Agentes da SIPA, a polícia especial da Bósnia, que varrem as aldeias à procura de quem possa estar a preparar-se para viajar para a Sérvia, são comedidos nas respostas às perguntas: "Há uma série de lugares onde as pessoas vivem que são sítios de interesse do ponto de vista da segurança. Mas eles estão sob vigilância constante dos agentes de segurança."

Igor Golijanin, um homem com a estatura de um jogador de basquete, do Ministério da Segurança em Sarajevo, é um pouco mais cético. Chefe de gabinete do ministro, Golijanin diz que as comunidades islamitas estão a atrair "um número crescente de seguidores" e que as suas redes herméticas são difíceis de penetrar.

"Estamos a falar de aldeias onde as crianças já não vão para as escolas públicas, optando pelo ensino privado, de acordo com um currículo jordano. Estamos a falar de pessoas com tendência para a violência que comunicam entre elas usando códigos secretos em jogos de vídeo. Estamos a falar sobre ocultação: o que costumava ser talvez reconhecível como um campo de treino desaparece hoje sob a capa de uma organização não governamental."

Essas são notáveis admissões de impotência, vindas de um representante de um país que recebeu 90 mil milhões de euros em financiamentos pós-guerra da comunidade internacional, a fim de instaurar a estabilidade.

Fundamentalistas vários

Já há três anos, o International Crisis Group avisara que o islamismo e o nacionalismo estavam a dançar um "tango perigoso" na Bósnia e Herzegovina. E os beneficiários da disputa entre os bósnios, sérvios e croatas sempre foram e continuam a ser os extremistas de todos os tipos.

Mais recentemente, foram contadas 64 comunidades muçulmanas ilegais suspeitas de radicalismo. Desde 1 de março que as forças de segurança têm poderes para tomar medidas contra os renegados. Caso contrário, o caos poderia instalar-se, adverte Bakir Izetbegovic, o membro bósnio da presidência tripartida da Bósnia e Herze-govina.

Para muitos, no entanto, este aviso chega demasiado tarde.
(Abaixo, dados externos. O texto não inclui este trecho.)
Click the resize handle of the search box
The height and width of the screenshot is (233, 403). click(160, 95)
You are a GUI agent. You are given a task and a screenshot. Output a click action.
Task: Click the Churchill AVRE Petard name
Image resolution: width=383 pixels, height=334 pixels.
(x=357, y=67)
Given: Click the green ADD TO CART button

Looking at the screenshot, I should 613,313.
Ibro Cufurovic é um deles. Recentemente, uma nova fotografia sua apareceu na internet, mostrando um jovem loiro, com um cabelo ralo e olhos azuis: Ibro. Qualquer pessoa, incluindo o seu próprio pai, Sefik, a pode agora ver - é a fotografia de procurado para a prisão de Ibro Cufurovic e está patente no site da Interpol desde 26 de fevereiro de 2016. As acusações contra o jovem bósnio são as seguintes: "Organizador de um grupo terrorista relacionado com o crime de terrorismo."